##### PROVIDED RECORDS

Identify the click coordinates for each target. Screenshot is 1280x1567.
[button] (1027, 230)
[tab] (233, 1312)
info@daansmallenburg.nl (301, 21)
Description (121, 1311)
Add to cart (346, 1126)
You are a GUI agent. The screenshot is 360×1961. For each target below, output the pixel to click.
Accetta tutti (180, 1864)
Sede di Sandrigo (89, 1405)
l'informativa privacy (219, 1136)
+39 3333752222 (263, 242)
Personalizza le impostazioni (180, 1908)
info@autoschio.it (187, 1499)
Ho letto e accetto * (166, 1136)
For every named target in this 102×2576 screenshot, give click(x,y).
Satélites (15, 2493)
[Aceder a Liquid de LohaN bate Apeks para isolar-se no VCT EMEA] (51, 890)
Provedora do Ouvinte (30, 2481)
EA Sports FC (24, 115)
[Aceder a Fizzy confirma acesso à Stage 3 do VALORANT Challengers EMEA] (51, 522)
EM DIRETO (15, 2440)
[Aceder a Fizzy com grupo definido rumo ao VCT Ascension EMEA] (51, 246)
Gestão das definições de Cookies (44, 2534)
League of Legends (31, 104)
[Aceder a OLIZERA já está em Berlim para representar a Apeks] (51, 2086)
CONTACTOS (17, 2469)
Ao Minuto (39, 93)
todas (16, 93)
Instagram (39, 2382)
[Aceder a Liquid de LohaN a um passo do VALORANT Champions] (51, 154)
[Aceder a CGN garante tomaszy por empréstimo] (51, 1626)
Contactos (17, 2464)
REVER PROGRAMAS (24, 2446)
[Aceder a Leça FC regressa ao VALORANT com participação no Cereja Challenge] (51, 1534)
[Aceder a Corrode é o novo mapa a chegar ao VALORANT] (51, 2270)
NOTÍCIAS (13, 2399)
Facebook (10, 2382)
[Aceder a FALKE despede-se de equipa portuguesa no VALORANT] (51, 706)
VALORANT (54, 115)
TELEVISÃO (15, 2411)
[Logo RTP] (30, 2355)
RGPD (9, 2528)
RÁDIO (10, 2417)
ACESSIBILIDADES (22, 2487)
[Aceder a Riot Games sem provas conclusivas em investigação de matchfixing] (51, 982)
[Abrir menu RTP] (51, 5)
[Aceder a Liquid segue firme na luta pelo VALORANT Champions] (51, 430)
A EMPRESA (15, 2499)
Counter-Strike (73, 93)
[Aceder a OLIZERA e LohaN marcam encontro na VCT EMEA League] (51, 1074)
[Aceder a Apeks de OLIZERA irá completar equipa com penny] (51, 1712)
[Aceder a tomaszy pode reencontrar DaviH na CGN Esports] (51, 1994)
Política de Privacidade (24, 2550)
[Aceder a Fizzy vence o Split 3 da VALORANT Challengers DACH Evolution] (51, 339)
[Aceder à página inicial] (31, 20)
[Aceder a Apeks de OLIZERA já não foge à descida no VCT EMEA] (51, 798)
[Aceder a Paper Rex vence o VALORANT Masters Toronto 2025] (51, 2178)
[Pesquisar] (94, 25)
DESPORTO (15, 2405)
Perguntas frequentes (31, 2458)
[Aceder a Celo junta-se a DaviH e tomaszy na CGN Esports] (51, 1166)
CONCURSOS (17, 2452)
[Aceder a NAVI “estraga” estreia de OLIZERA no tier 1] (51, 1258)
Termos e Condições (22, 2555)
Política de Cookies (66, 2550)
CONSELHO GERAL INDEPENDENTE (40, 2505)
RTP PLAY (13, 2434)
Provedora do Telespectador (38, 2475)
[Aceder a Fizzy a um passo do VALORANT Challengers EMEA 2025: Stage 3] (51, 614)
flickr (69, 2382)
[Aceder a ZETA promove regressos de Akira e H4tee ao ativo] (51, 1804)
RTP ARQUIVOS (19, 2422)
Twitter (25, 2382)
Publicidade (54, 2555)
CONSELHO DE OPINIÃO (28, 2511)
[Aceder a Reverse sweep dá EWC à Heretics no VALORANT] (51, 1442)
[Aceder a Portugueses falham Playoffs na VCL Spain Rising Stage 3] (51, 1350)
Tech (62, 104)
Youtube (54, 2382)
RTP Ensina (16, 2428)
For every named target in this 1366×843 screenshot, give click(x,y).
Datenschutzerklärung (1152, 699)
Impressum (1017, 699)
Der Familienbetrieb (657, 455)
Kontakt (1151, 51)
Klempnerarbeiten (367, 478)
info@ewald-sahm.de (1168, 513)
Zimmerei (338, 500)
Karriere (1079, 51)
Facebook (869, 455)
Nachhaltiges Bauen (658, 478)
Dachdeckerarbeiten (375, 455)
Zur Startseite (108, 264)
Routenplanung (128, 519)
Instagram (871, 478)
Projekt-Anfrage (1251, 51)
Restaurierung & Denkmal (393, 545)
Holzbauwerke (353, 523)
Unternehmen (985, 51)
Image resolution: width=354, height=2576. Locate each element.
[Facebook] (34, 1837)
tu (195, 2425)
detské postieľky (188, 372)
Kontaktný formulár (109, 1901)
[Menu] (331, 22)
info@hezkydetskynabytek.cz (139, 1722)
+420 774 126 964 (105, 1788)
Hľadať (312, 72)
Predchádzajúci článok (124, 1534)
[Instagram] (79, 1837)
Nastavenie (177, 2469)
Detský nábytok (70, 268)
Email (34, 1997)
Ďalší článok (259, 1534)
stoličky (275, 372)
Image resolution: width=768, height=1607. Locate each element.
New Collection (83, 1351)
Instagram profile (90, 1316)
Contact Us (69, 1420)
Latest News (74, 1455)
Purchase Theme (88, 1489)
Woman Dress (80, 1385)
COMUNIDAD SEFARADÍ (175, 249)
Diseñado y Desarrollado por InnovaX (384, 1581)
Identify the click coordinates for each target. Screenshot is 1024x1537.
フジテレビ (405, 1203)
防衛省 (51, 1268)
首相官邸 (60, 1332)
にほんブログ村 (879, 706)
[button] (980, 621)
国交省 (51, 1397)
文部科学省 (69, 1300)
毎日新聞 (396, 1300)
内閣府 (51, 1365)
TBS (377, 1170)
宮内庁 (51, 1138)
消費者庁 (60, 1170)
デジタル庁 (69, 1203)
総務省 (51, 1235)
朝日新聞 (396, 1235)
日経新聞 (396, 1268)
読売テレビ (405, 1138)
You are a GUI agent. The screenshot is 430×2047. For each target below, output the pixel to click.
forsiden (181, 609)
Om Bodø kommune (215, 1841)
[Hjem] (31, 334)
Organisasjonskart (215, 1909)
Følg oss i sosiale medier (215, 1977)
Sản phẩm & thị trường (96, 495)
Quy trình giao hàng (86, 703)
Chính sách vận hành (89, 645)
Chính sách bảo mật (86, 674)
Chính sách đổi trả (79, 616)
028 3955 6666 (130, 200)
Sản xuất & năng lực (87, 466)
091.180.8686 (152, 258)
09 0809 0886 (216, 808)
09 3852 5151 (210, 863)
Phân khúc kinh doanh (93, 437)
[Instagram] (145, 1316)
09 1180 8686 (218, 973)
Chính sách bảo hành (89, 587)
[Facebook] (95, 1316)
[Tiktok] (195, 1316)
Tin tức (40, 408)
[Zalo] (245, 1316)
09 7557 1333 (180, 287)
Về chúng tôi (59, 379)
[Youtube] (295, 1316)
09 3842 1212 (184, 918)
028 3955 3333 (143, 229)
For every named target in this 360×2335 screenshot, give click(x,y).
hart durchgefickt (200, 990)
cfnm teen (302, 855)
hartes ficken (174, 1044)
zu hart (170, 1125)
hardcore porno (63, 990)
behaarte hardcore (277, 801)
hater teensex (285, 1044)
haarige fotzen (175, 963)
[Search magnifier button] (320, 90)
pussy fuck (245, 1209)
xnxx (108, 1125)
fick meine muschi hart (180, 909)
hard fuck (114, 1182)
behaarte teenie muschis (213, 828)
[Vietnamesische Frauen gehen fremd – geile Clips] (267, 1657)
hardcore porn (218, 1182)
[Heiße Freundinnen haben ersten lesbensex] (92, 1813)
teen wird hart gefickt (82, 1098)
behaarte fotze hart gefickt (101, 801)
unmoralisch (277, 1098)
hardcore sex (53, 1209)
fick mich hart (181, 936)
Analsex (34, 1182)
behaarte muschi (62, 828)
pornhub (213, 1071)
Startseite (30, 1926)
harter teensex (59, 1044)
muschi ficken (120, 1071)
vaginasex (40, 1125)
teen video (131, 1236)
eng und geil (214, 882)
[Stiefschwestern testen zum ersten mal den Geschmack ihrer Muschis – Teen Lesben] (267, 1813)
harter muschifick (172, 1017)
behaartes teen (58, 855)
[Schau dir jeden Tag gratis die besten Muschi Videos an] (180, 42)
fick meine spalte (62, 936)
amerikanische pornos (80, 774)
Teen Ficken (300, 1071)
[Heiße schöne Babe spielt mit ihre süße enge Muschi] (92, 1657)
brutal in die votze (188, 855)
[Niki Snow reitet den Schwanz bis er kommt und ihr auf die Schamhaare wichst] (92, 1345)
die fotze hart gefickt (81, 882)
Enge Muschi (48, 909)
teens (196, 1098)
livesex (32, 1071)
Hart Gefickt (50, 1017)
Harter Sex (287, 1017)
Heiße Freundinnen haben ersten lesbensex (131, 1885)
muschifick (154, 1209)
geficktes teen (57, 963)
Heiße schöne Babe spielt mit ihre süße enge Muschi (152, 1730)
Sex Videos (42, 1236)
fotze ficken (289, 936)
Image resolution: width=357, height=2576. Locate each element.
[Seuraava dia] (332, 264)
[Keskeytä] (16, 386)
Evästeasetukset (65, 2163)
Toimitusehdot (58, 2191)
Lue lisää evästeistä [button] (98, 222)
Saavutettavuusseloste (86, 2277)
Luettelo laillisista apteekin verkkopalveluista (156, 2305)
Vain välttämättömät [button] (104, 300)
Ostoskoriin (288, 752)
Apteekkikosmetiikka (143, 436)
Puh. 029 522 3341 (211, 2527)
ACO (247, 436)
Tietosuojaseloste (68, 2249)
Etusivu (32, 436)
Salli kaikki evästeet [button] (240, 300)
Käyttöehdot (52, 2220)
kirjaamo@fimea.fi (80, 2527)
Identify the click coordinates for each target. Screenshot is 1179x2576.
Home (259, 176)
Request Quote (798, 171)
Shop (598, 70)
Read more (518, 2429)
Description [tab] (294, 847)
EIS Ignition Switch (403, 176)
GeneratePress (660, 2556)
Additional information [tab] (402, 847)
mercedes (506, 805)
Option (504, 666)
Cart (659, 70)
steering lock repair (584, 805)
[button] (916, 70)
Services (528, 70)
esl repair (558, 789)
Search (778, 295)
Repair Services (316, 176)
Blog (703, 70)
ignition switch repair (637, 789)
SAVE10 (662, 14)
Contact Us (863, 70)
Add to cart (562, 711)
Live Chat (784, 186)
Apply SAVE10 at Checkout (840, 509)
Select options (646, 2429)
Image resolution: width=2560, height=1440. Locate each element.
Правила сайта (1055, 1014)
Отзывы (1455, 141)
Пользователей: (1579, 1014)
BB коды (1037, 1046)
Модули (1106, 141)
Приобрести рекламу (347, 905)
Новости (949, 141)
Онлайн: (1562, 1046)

##########

YOUR TASK >> Taking the records above, retype every line from the one with "Request Quote (798, 171)" down to the one with "ignition switch repair (637, 789)", exactly and with nothing else.

EXERCISE OUTPUT >>
Request Quote (798, 171)
Shop (598, 70)
Read more (518, 2429)
Description [tab] (294, 847)
EIS Ignition Switch (403, 176)
GeneratePress (660, 2556)
Additional information [tab] (402, 847)
mercedes (506, 805)
Option (504, 666)
Cart (659, 70)
steering lock repair (584, 805)
[button] (916, 70)
Services (528, 70)
esl repair (558, 789)
Search (778, 295)
Repair Services (316, 176)
Blog (703, 70)
ignition switch repair (637, 789)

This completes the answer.